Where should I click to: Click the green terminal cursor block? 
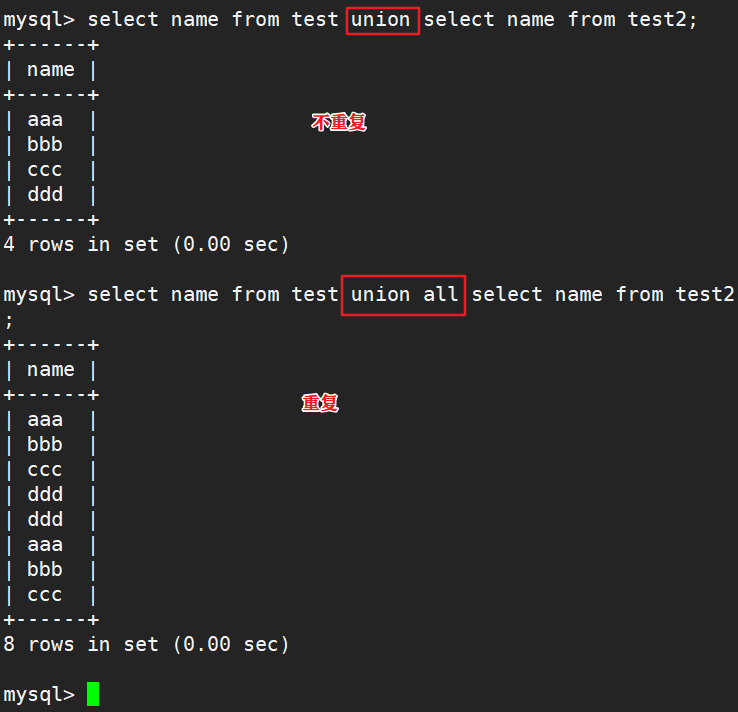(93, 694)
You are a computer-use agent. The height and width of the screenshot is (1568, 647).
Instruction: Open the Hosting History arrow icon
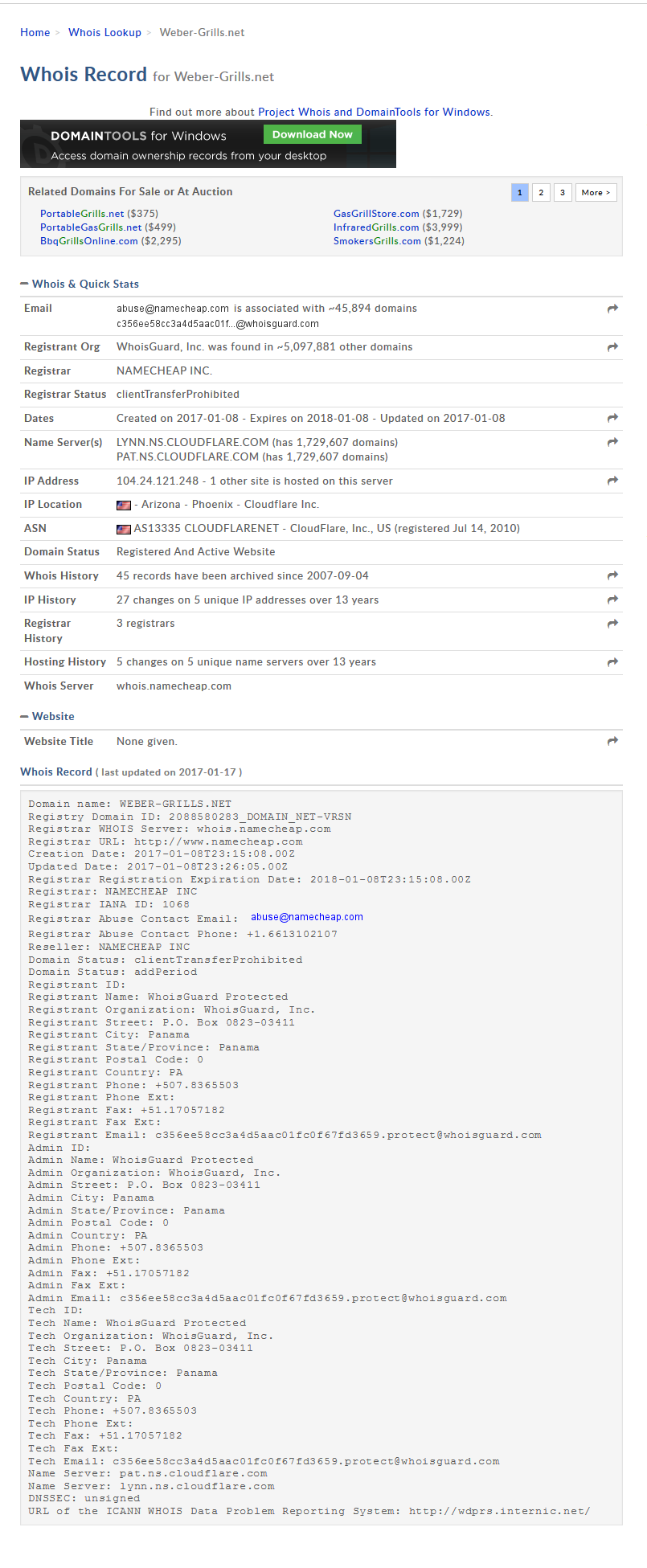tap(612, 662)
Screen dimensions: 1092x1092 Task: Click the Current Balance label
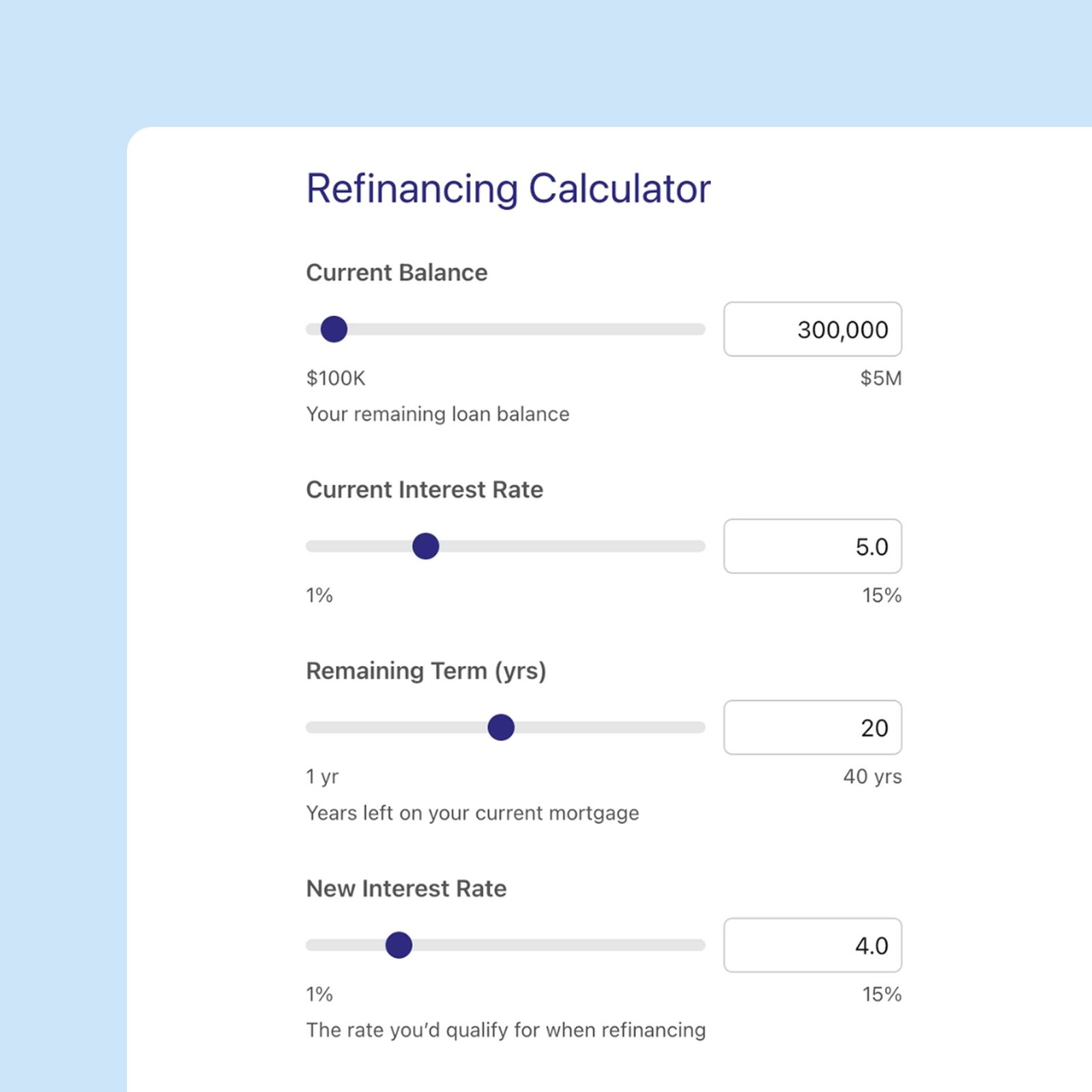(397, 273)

...

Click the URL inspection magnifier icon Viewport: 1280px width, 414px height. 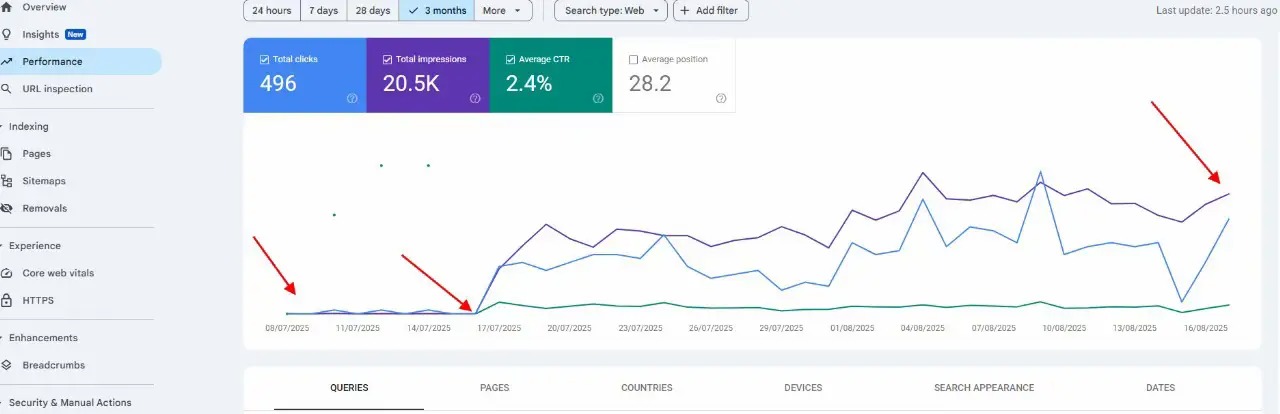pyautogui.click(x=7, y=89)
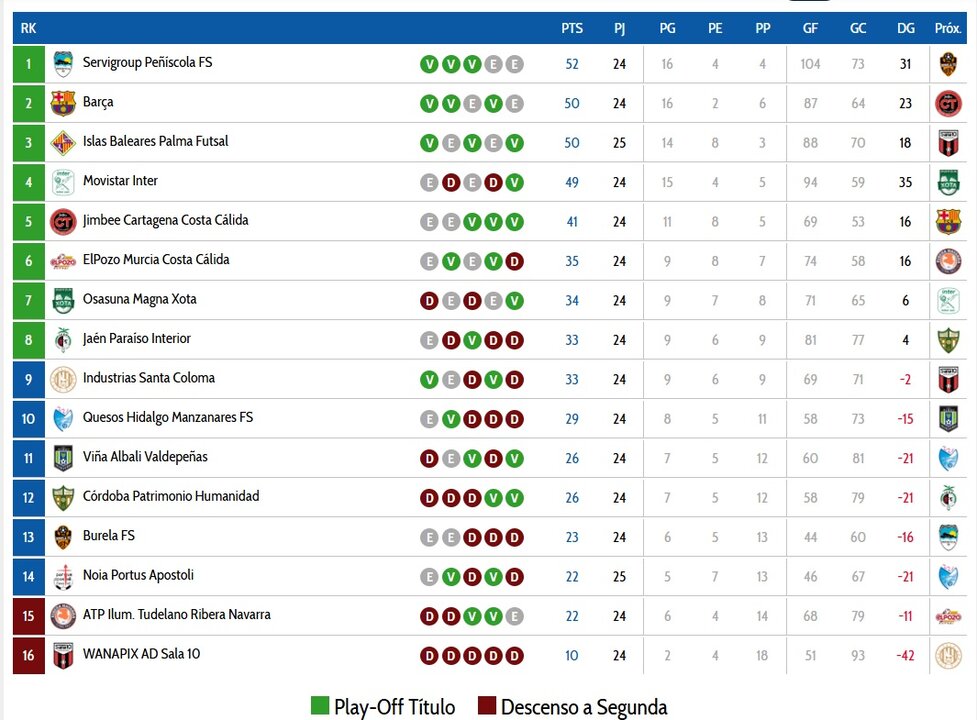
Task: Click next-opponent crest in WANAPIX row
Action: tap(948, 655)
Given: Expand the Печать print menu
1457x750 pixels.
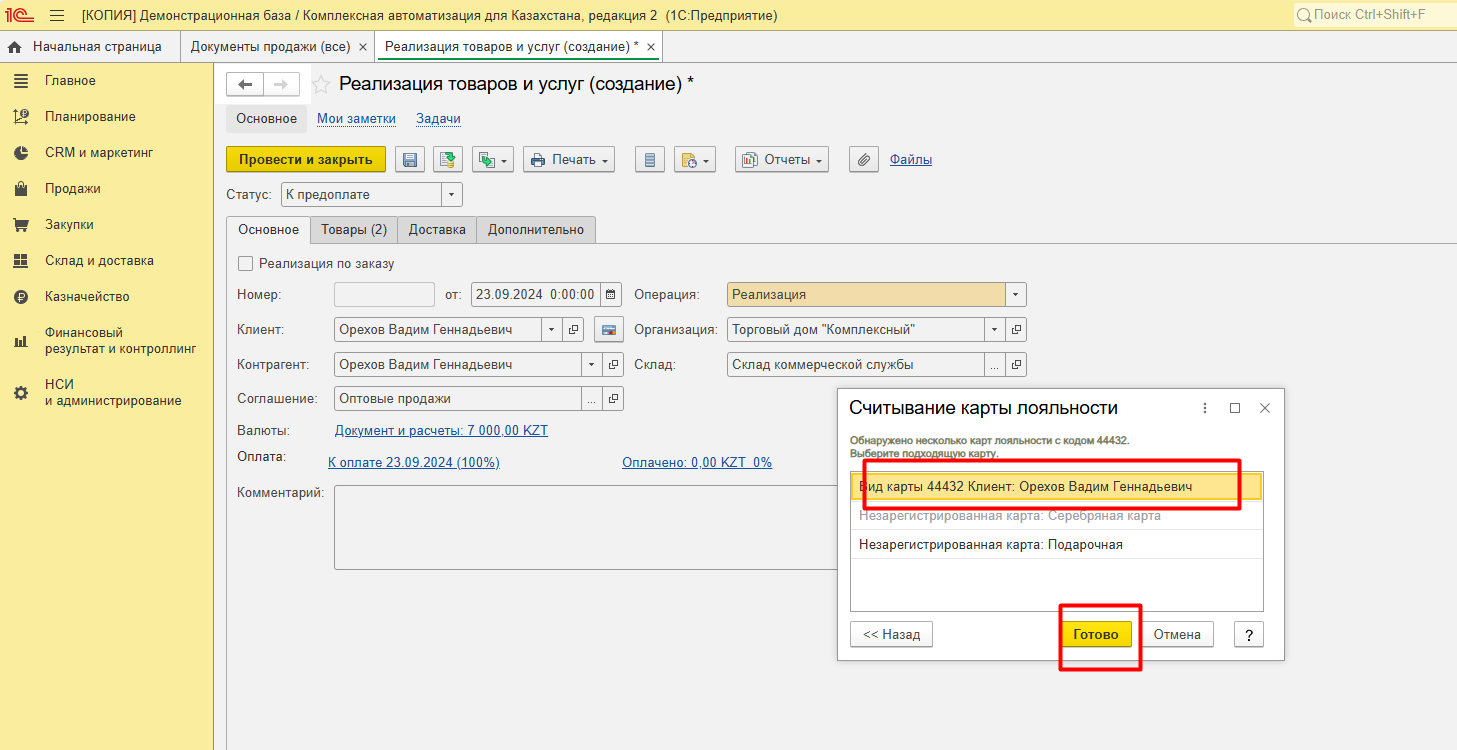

_What is expected_
All that is wanted is a faithful reproduction of the line above with "Given: Expand the Печать print menu", the line with "1457x750 pixels.", and every line in between.

_Reply_
Given: Expand the Печать print menu
1457x750 pixels.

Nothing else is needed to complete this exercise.